- [Selected excerpt]:
··········
It is a sign of how truly leaderless we are, from Congress to the White House, that people are slobbering over a billionaire’s declaration that the rich should pay more in taxes. Well, duh.
But, let me be one voice who cautions, at the sight of so many puppies rolling over in joy looking for a little scratch on the tummy, about promoting false prophets whose basic message is this: those of us who have become fabulously rich should throw the rest of the poor slobs a few bucks BUT we should not eviscerate the deeply corrupt economic system that got us here.
Rather than be thankful, we should be sounding the bells about the phoniness and great danger from a new false prophet who is selling a tinkering of the bankrupt "free market".
The easiest, softball critical point to raise is that Warren Buffett does not say a thing about how HIGH the taxes for the rich should go. As everyone bows down to thank Buffet, can we wonder what is meant by this:
But for those making more than $1 million — there were 236,883 such households in 2009 — I would raise rates immediately on taxable income in excess of $1 million, including, of course, dividends and capital gains. And for those who make $10 million or more — there were 8,274 in 2009 — I would suggest an additional increase in rate.
What is that number, oh generous Oracle of Omaha? The pathetically low Clinton-era rates? Or are we talking about something significant, say, a minimum 50 percent rate for those at $10 million? Crickets.
But, for the sake of argument and generosity of spirit, I’m willing to just throw the munificent Oracle a bone and say he was being bold.
BUT…The siren bells should still be ringing–and it is truly scary that they are not. Where do I begin?
POINT ONE. Buffett regurgitates the false myth that there is adebt or deficit "crisis". If you raise up Buffett, you also buy this deeply dangerous call for the Catfood Commission II to shred what remains of our safety net:
Job one for the 12 is to pare down some future promises that even a rich America can’t fulfill. Big money must be saved here.
Complete and utter nonsense. Dangerous nonsense. If the chattering opinion makers, aided by liberal-progressive bloggers, elevate Buffett’s argument, it is a Trojan Horse package that says, "Throw the masses a few bucks so the poor and middle-class can slip a few dollars into their left pocket–but take away those bucks and more by digging into their right pocket."
A rich America can fulfill its promises–and more. I believe, actually, that we should INCREASE Social Security benefits at least by 15 percent for the next 20 years to make up for the trillions of dollars that people lost in their IRA’s because of the financial crisis engineered by too many people on Wall Street.
But, Buffett is fueling the dangerous sharpening of knives ready to cut Social Security and Medicare–and further undermine the idea that we should have decent pensions.
··········
- [Source material]:
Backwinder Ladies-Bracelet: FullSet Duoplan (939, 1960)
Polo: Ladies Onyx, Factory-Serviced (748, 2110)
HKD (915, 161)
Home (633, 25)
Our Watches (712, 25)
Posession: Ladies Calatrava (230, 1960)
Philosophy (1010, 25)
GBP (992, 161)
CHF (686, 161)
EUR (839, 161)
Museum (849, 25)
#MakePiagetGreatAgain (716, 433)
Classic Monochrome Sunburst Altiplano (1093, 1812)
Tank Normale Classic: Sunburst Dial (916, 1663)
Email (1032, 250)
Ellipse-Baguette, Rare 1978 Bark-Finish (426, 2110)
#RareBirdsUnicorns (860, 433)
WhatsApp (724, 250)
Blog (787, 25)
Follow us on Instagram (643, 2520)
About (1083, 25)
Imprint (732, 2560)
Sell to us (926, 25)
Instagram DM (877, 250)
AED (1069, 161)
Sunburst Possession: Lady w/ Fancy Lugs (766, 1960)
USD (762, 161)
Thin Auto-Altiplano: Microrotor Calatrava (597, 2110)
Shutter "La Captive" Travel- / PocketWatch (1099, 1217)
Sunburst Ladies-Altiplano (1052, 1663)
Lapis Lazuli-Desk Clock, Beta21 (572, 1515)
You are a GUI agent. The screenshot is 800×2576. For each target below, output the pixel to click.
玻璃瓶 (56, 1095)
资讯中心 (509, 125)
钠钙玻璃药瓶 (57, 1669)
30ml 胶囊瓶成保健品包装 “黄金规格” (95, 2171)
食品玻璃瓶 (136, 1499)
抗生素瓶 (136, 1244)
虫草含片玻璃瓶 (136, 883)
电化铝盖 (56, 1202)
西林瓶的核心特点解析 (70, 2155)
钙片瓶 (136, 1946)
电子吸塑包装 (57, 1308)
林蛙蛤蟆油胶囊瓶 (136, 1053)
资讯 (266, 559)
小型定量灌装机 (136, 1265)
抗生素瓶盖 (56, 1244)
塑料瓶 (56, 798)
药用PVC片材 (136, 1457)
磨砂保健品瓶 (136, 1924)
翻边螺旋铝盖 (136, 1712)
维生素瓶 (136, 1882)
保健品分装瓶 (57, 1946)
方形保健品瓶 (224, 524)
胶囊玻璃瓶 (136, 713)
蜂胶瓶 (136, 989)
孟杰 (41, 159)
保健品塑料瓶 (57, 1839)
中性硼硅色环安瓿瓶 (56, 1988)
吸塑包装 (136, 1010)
··········
- [Tasks]:
a. Repeat the passage of the commentary on Warren Buffett's tax proposal that opens with the words containing "It is a sign" and closes with "got us here.".
b. Carry on the commentary on Warren Buffett's tax proposal from the point where it stops.
The data is not needed here.

- [Answers for this exercise]:
a.
It is a sign of how truly leaderless we are, from Congress to the White House, that people are slobbering over a billionaire’s declaration that the rich should pay more in taxes. Well, duh.
But, let me be one voice who cautions, at the sight of so many puppies rolling over in joy looking for a little scratch on the tummy, about promoting false prophets whose basic message is this: those of us who have become fabulously rich should throw the rest of the poor slobs a few bucks BUT we should not eviscerate the deeply corrupt economic system that got us here.

b.
POINT TWO. Tax the filthy rich is not a long-term solution for the country if it does not come with:
A call for broad unionization. What led us to the crisis we got into was a relentless attack, for 30-40 years, on peoples’ wages, made possible by a broad assault on the labor movement engineered mainly by Buffett’s friends and their peers.
People who don’t have decent paychecks are forced to rely on credit–whether the plastic kind or via elusive home equity. That is not a long-term sustainable economic strategy. This seems self-evident.
Unions are the only way out of that mess.
Buffett on that point. Crickets.
POINT THREE. "The friends in high places" Buffett refers to are also those, in both parties, who are happy to pimp for foolish so-called "free trade". I’d almost–almost–be willing to argue for modest hikes on the rich IN EXCHANGE for a pledge to repeal every NAFTA-style trade deal in favor of a sane global trade strategy.
What is "sane trade"? Trade not based on lowering wages.
In fairness to Buffett, he isn’t the only one who is clueless about the destructive nature of so-called "free trade"–he shares that distinction with our current president, past presidents of both parties, false liberal prophets like Robert Reich and a long line of dopes.
I guess I could throw in Buffett’s failure to link taxing the rich to the failure to throw a whole bunch of the Wall Street thieves who cost us trillions dollar in wealth and millions of jobs, or his failure to demand fully publicly financed elections to Congress would stop coddling the rich.
But, the overall point is obvious. Buffett is the fox in the chicken coop–no, better than that…he’s not sly, he’s "Warren the folksy billionaire who cares about regular folk". But, the upshot is the same: keep the same basic system of the discredited "free market" in place.